- _Excerpted text_
***

February 18th, 2006, 01:39 PM
February 18th, 2006, 07:50 PM
So is leap-a a virus or a worm, the antivirus companys can't seem to make up their minds.
February 19th, 2006, 12:50 AM
It is apparently a Trojan, as it requires user interaction in order to be activated.
You can read more about this Trojan on Mac Rumors, but there's a full explanation of its inner workings in this thread by Andrew Welch.
It isn't too bad, although it is the first reported Trojan ever on OS X. Symantec have their own bit to say about it too...
February 19th, 2006, 11:34 AM
I would say that it is more of a worm than anything.
Strictly speaking, a trojan is an executable that appears to do one thing but does something else as well.
If you remember the "I love you" or "Lovebug" malware, you needed to open the attachment? "Anna Kournikova"................same thing. They both required user intervention but neither are called "trojans"
Let's face it, the whole AV industry is sloppy in its terminology, they cannot even agree a naming convention?
Just my £0.02
February 19th, 2006, 01:08 PM
Fair enough. Maybe they should make another classification for these types of trojan/worm malware?
It seems that another worm has appeared for OS X... according to Symantec, anyway. OSX.Inqtana.A - but as it spreads by Bluetooth, I don't think it's going anywhere too soon
February 20th, 2006, 02:38 AM
Almost as vulnerable as Windows... well maybe not.
I came in to the world with nothing. I still have most of it.
February 20th, 2006, 03:55 AM
Having said that Mac's have a smaller market share, most Mac laptops come with Bluetooth these days.
Originally posted here by J_K9
...but as it spreads by Bluetooth, I don't think it's going anywhere too soon
Even though I seem to recall Bluetooth is off by default, its only other Mac's that are going to be infected anyway!

***

- _The data_
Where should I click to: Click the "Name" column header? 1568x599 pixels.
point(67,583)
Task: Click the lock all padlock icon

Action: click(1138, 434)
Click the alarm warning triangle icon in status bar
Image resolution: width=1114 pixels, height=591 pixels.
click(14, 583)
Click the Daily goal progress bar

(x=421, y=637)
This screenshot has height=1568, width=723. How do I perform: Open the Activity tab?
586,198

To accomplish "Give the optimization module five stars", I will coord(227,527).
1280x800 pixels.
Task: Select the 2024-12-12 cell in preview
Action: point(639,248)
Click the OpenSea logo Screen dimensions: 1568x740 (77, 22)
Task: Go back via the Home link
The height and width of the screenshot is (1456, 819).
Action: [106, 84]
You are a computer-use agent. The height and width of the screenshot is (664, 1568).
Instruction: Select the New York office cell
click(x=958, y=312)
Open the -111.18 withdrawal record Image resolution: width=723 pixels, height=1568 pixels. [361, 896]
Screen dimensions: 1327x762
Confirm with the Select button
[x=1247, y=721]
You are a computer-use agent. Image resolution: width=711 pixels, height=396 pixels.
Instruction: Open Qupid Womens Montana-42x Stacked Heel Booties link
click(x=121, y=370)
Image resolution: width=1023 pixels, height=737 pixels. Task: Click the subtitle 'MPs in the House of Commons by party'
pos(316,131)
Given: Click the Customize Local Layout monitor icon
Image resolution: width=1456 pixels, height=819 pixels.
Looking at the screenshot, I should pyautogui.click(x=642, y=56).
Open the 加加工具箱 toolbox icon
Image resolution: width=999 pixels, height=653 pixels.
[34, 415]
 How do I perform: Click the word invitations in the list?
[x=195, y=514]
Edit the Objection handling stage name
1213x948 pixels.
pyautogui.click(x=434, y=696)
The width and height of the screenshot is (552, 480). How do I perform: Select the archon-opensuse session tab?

***

- _Brief 1_
In the forum thread, how does OSX.Inqtana.A spread?
- _Brief 2_
Output the part of the forum thread that opens with the words containing "I came in to" and closes with "be infected anyway!".

- _Written reply 1_
By Bluetooth.

- _Written reply 2_
I came in to the world with nothing. I still have most of it.
February 20th, 2006, 03:55 AM
Having said that Mac's have a smaller market share, most Mac laptops come with Bluetooth these days.
Originally posted here by J_K9
...but as it spreads by Bluetooth, I don't think it's going anywhere too soon
Even though I seem to recall Bluetooth is off by default, its only other Mac's that are going to be infected anyway!